Update: 19th March. The first demonstration was a great start to the No Cuts campaign. Over 100 students gathered outside the Strand building to show their opposition to the cuts plan being imposed by King’s College Principal Rick Trainor. Over the summer 30 people were made redundant and the College Council took the decision to close the Engineering Department. The management intends to make another 10 percent of cuts across all departments at KCL and has already put in place a voluntary redundancy scheme to encourage staff to leave. Demonstration: Saturday March 20th. 12 noon outside Strand. http://nocutsatkings.blogspot.com/
What We Say
Peter Mandelson has announced a reduction of £449million in overall higher education spending this year. He claims the treasury needs to claw money back from public services after the bank bailout and the recession. – But hang on. Apparently the banks were given a trillion pounds of our money. £449million is only .05% of what the banks received in state subsidy. Is the government really prepared to trash a generation in-order to raise a tiny proportion of National Debt. The debt is the result of thirty years false accounting and fictitious capital. That’s fraud to you and me. There’s people driving down my High Street with smug grins on their faces, clothed and jeweled in our taxes, pensions and education. We really have got to end this system – And it’s so easily done.

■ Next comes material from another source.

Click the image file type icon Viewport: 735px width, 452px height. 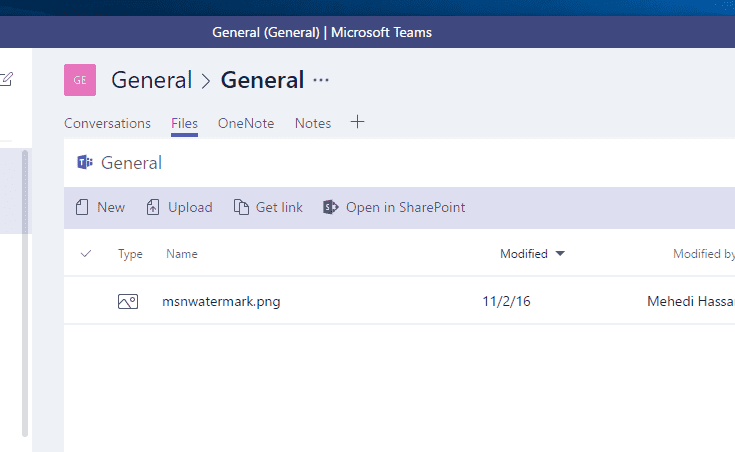click(x=127, y=300)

The politicians and University managers would argue that education is about improving job prospects for graduates – and, like any professional service, that implies that the customer must pay accordingly. They argue Universities operate (or should operate) as free-market entities, on a global stage. Unless they effectively compete, Universities in other countries will draw all the talent away.
Yet these claims – which dominate and define the terms of debate are highly questionable. The claim regarding the competition of Universities for talent needs to be subject to critique. Since global league tables are based on assumptions that presuppose this free market model it is not surprising that they will by and large reflect that in their rankings – the more ‘competitive’ the University the higher it will rank. Furthermore, beyond the scientific disciplines, for instance in the humanities, the journal citation indexes are hegemonised by dull, US based publications which generally spew out predictable, boring research that simply aims to justify the status quo. Academic talent, as measured by publication in these journals, is a race to the mediocre middle – not based on based on novel thinking, or the ability to inspire students.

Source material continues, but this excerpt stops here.